» Kutipan Pilihan:

Syaikh al-Husain Ayit Sa’id menegaskan bahwa ia tidak menyampaikan pendapat pribadi, melainkan pendapat dari para tokoh ulama mazhab Malikiyah tentang masalah tersebut, dan bahwa pendapatnya dibatasi oleh waktu dan tempat, sehingga tidak boleh digeneralisasi untuk semua keadaan, waktu, dan tempat. Ia sepakat dengan pendapat Syaikh al-Ghamari mengenai syarat kesamaan waktu antara imam/khatib dan jamaah/makmum di dalam suatu negara, sehingga tidak dibolehkan bagi siapa pun di Indonesia untuk mengikuti seorang imam di Arab atau Eropa atau Amerika karena perbedaan waktu shalat antara Indonesia dan wilayah-wilayah tersebut. Bahkan di negara yang sama sekalipun, jika jarak antara suatu daerah dengan daerah lain sangat berjauhan sehingga waktu shalatnya berbeda, itu juga tidak diperbolehkan. Misalnya orang yang tinggal di Kota Jayapura tidak boleh mengikuti seorang imam yang ada di Kota Jakarta, karena selisih waktu antara dua kota tersebut sangat jauh (sekitar 2 jam) meskipun keduanya berada dalam satu negara.

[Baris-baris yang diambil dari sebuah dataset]
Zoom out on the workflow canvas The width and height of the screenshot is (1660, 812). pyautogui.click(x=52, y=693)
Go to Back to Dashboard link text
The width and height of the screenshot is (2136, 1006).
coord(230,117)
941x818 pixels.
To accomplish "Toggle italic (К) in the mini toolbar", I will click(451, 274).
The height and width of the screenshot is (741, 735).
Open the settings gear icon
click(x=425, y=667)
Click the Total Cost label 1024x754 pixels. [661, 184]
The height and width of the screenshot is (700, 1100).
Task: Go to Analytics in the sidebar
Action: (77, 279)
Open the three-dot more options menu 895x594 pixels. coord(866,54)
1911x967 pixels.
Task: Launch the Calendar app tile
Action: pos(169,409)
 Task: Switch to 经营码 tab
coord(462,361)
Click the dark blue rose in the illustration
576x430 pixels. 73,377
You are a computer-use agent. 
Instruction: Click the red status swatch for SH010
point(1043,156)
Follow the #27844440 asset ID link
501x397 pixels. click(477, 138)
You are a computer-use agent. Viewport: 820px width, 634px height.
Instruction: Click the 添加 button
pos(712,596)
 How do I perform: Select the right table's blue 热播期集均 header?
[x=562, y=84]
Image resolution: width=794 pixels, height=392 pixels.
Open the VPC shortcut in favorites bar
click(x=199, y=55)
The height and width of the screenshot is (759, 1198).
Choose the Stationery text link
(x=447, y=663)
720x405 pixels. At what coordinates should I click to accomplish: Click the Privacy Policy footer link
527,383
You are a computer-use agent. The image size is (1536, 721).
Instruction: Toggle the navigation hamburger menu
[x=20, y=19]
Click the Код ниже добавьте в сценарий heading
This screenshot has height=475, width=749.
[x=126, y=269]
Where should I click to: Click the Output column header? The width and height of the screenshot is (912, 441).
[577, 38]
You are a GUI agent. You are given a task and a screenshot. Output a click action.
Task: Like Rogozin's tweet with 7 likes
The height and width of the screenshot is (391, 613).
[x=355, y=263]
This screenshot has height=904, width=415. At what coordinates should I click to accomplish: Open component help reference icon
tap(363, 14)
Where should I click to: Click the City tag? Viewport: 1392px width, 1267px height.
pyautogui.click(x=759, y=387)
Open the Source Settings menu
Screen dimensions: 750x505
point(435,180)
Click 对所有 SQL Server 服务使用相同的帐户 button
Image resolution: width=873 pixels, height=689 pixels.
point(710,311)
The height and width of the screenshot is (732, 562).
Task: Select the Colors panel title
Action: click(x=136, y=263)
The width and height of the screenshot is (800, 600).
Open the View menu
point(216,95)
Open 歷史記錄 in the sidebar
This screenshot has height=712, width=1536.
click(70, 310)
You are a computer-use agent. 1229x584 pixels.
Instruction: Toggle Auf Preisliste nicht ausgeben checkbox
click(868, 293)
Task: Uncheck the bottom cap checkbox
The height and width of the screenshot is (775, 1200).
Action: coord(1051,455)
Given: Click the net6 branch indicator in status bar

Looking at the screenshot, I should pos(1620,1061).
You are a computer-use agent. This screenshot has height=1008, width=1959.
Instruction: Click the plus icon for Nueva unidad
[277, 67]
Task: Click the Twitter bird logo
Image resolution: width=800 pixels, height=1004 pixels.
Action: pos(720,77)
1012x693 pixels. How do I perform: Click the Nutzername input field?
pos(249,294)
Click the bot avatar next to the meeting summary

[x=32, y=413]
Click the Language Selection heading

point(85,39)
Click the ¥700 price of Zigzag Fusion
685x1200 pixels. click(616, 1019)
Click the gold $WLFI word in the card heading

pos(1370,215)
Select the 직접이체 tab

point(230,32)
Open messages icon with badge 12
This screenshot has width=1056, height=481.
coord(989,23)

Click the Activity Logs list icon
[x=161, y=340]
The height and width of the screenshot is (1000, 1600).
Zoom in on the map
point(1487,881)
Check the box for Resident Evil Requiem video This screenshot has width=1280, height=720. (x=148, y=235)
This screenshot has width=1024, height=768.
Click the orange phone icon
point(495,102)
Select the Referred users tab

» Bagian Latihan:
**A)** Jawablah pertanyaan tentang kutipan mengenai syarat kesamaan waktu antara imam dan makmum berikut.
(i) Pendapat siapa yang disampaikan oleh Syaikh al-Husain Ayit Sa’id?
(ii) Dengan pendapat siapa ia sepakat mengenai syarat kesamaan waktu antara imam/khatib dan jamaah/makmum?
(iii) Berapa kira-kira selisih waktu antara Kota Jayapura dan Kota Jakarta?
**B)** Sebutkan semua nama negara, wilayah, dan kota yang disebut dalam kutipan.
Baris-baris ini merupakan bahan tersendiri yang tidak berkaitan dengan kutipan.

» Jawaban Latihan:
**A)**
(i) Pendapat para tokoh ulama mazhab Malikiyah.
(ii) Pendapat Syaikh al-Ghamari.
(iii) Sekitar 2 jam.

**B)** Indonesia, Arab, Eropa, Amerika, Kota Jayapura, Kota Jakarta.